Last night I found out that Sonia Manzano is retiring from Sesame Street.
As someone who grew up as part of a demographic of kids who were raised by TV because our parents were either too busy working or out there doin too much while dealing with their own struggles to do much more than keep us alive, this news made me want to write some shit.
Sonia Manzano was the first Latina I’d ever seen on American television. This won’t be news to you, but I love TV. And because I was basically raised by my abuelita, I have the best taste. Her favorite TV shows were I Love Lucy, The Golden Girls, and the Carol Burnett Show. Shows with strong female characters and smart writing.

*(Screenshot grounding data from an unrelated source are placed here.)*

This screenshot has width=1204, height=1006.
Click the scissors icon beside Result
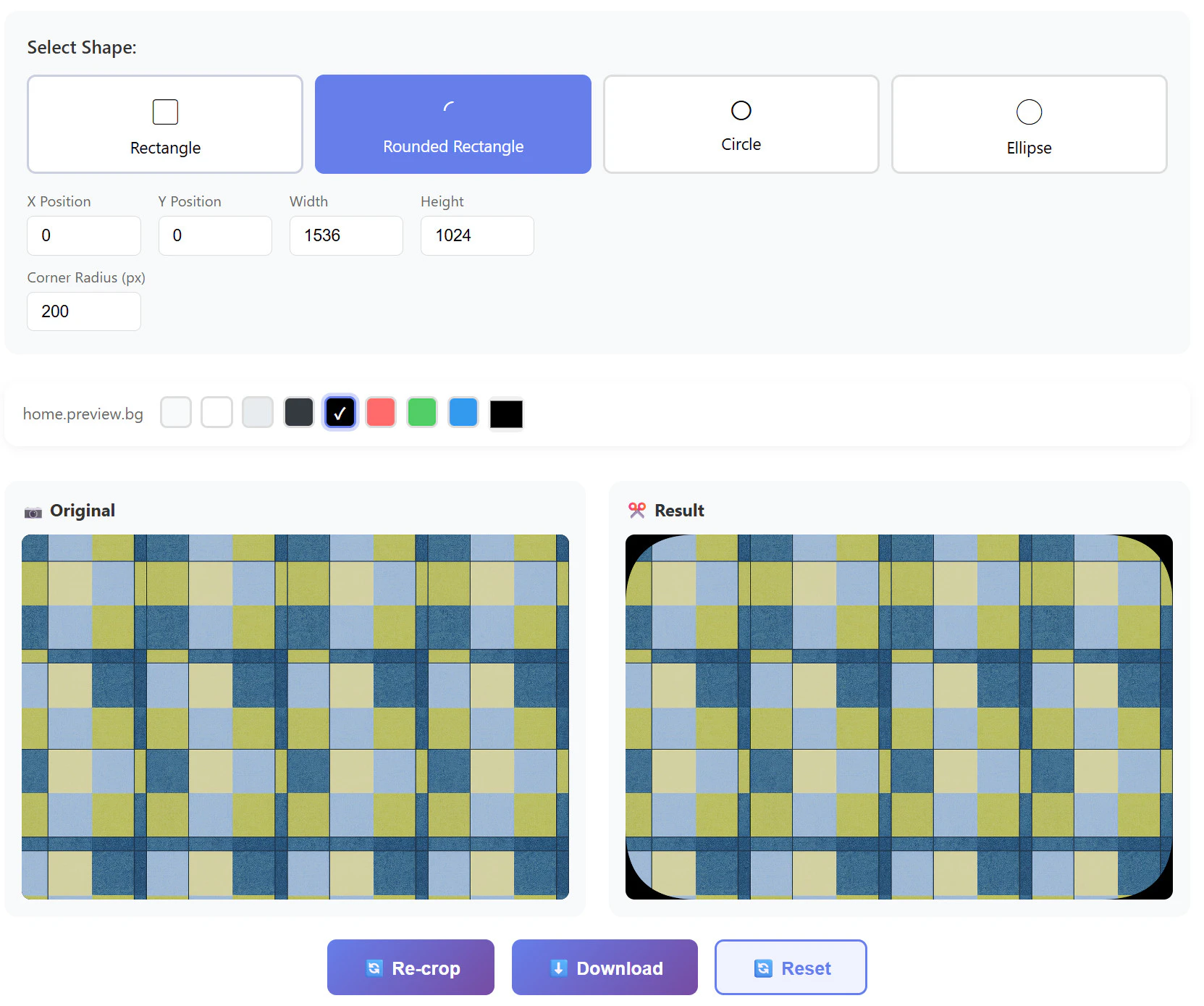[637, 511]
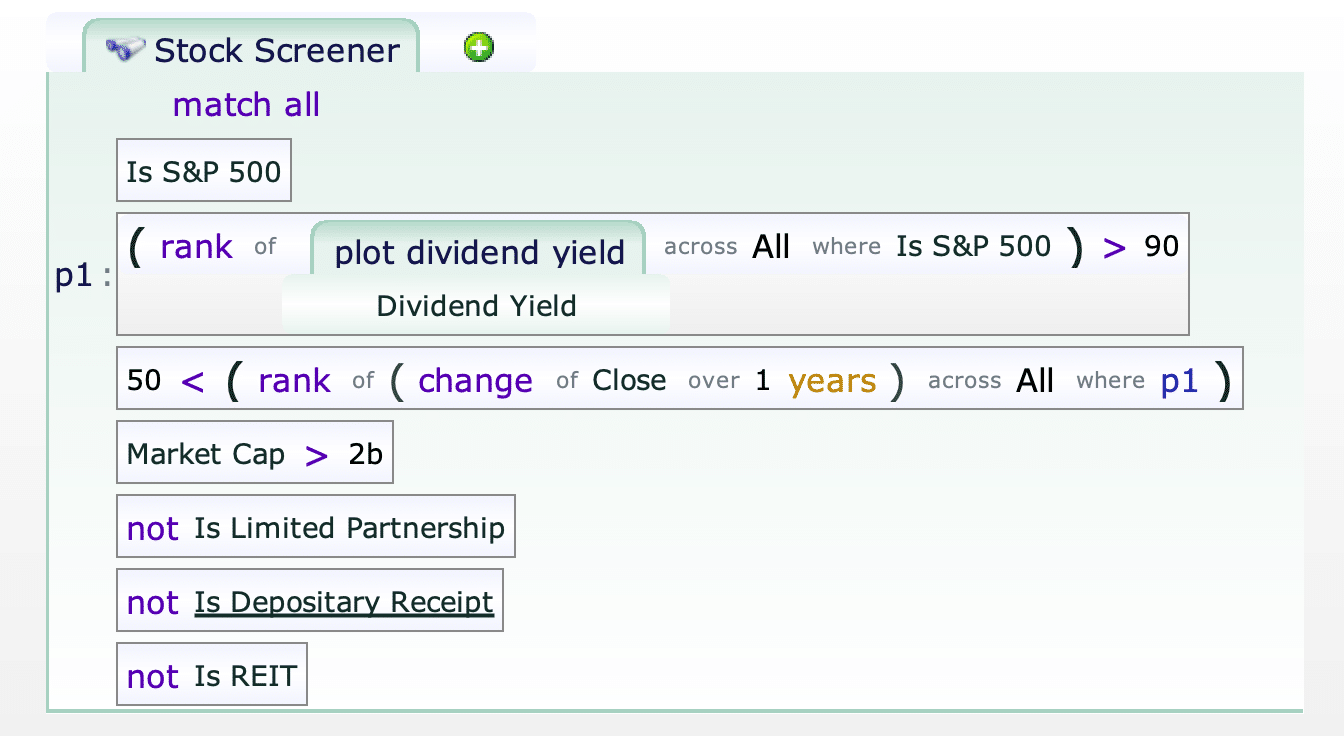Click the Is Depositary Receipt link
Image resolution: width=1344 pixels, height=736 pixels.
point(344,602)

At night when I was home with my parents, I would call her during commercials and ask her to translate the shit that just went down on telenovelas. And in the mornings, we’d watch Sesame Street.
I realize now how lucky I was that she actually enjoyed watching a show written for children. It helped her learn english and she thought it was funny. Her favorite characters were Luis, Maria and Elmo. Mine were the Grouch and Maria.
I’m fascinated with the idea that something that seems so small, like having a character on a TV show for kids who has equal air time and who looks and talks like my family, who was just a regular ass person, left such a large impression on me at such an early age. If this ain’t proof enough that diversity in the media matters… JK. That is the proof.
As an adult, I can appreciate the whole thing so much more. Sonia Manzano came from Broadway and the original cast of Godspell. She joined the cast of Sesame Street after graduating college and later joined the writing team, writing sketches and her character Maria however she wanted. She has 15 emmy awards. No where on her resume or in these news tributes I’ve seen have labeled her an activist, but she is.
I struggle a lot lately. Toeing the line between activist and writer/performer. I’m always worried that I’m not doing enough as an activist. In fact, I know I’m not doing enough as an activist or a “writer/performer” because all I can do lately is curl up in the fetal position under a blanket and spend entire days in bed. Sometimes I get overwhelmed with the idea that I need to be one or the other. I will always be grateful to Sonia Manzano for reminding me that you can do both.